As crianças e os adultos devem tomar conhecimento de conceitos basilares tais como a honestidade, a virtude, a decência, o dever e o amor a Deus e ao país através da vida de autênticos heróis nacionais - homens como George Washington, Nathan Hale, John Paul Jones, e Robert E. Lee. Semelhantemente, eles serão mais capazes de reter os valores civilizados e manter mentes sãs se forem encorajados a aprender a amar a sua herança cultural através de literatura grandiosa, poesia, música e arte. Os pais devem exigir aos seus filhos que mantenham o comportamento moral, o modo e os padrões dos seus antepassados. Na escola, deve-se requer aos mais jovens que adiram a padrões acadêmicos elevados. Mais importante ainda, a religião tradicional [Cristianismo] tem que fazer parte da vida diária.

Nós, como cidadãos, temos que exercer poderes persuasivos sobre os nossos representantes eleitos. Ao fazermos isto, a nossa mentalidade deve ser, em absoluto, uma de intransigência por parte dos políticos. De igual modo, ao escolhermos os nossos representantes eleitos nos mais variados níveis, devemos olhar para homens e mulheres que se recusam a abdicar dos seus princípios.

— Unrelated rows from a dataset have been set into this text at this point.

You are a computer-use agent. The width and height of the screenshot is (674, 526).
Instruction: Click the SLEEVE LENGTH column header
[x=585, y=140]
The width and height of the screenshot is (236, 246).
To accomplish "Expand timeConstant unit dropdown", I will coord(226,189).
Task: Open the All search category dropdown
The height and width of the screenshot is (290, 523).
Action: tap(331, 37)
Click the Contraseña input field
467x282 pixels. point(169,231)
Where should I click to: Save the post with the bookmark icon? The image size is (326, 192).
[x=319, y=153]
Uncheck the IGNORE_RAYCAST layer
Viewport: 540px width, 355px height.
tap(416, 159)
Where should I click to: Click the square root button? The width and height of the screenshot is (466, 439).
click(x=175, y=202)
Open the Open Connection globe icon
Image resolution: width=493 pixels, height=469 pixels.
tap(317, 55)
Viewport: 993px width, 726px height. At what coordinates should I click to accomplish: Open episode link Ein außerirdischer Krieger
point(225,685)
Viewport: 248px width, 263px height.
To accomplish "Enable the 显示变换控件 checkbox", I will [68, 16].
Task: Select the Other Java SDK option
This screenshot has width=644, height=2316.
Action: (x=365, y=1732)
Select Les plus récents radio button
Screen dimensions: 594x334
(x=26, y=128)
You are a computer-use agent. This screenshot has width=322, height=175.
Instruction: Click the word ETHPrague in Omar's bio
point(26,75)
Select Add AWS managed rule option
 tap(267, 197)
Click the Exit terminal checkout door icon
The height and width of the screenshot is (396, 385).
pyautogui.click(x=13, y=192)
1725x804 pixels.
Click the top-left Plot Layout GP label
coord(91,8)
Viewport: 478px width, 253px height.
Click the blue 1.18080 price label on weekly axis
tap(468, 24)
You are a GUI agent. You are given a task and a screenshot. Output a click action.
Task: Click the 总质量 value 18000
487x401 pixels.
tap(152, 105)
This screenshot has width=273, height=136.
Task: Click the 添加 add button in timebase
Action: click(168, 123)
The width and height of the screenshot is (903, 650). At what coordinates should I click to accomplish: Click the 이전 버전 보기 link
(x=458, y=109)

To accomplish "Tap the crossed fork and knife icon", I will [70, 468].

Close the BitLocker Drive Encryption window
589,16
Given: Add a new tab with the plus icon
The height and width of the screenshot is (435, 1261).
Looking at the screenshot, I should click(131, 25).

Também importante, os homens e as mulheres honrados que nós formos eleger e que se não abdicam dos seus valores, têm que estar cientes da estratégia Gramsciana de subversão cultural; eles têm que ser capazes de reconhecer as tácticas e as estratégias que estão a ser usadas para minar as instituições sobre as quais assentam as nossas liberdades. Construir esse entendimento irá, por sua vez, requerer a formação dum eleitorado com princípios e educado, que irá transmitir este conhecimento aos nossos representantes - e responsabilizá-los mal eles tenham obtido um cargo eletivo.

Não devemos nunca permitir que sejamos levados a marchar de modo precipitado, como um rebanho, rumo à formação de opiniões e julgamentos estimulados e orquestrados pelo sensacionalismo da imprensa e dos outros mestres dos média. Em vez disso, devemos resistir calmamente as suas técnicas de manipulação mental.

Levando em conta que não estamos sozinhos, devemos voltar a nossa atenção para as igrejas tradicionais, as escolas e as organizações políticas e educacionais, e disponibilizarmos a nossa voz e o nosso apoio à criação de bastiões de resistência à ofensiva Gramsciana.

Finalmente, nunca devemos abandonar a nossa fé no futuro e a nossa esperança numa América e num mundo melhor. Deus, com o Seu Poder Infinito e com o seu amor sem limite por nós, nunca nos irá abandonar mas irá responder às nossas orações e recompensar os nossos esforços, desde que não percamos a nossa fé.

O Marxismo e qualquer outra bandeira que o Estado total desfila nos dias atuais, não são inevitáveis e não são a onda do futuro. Desde que nós pensemos e vivamos com o  espírito indomável dos nossos antepassados não poderá falhar.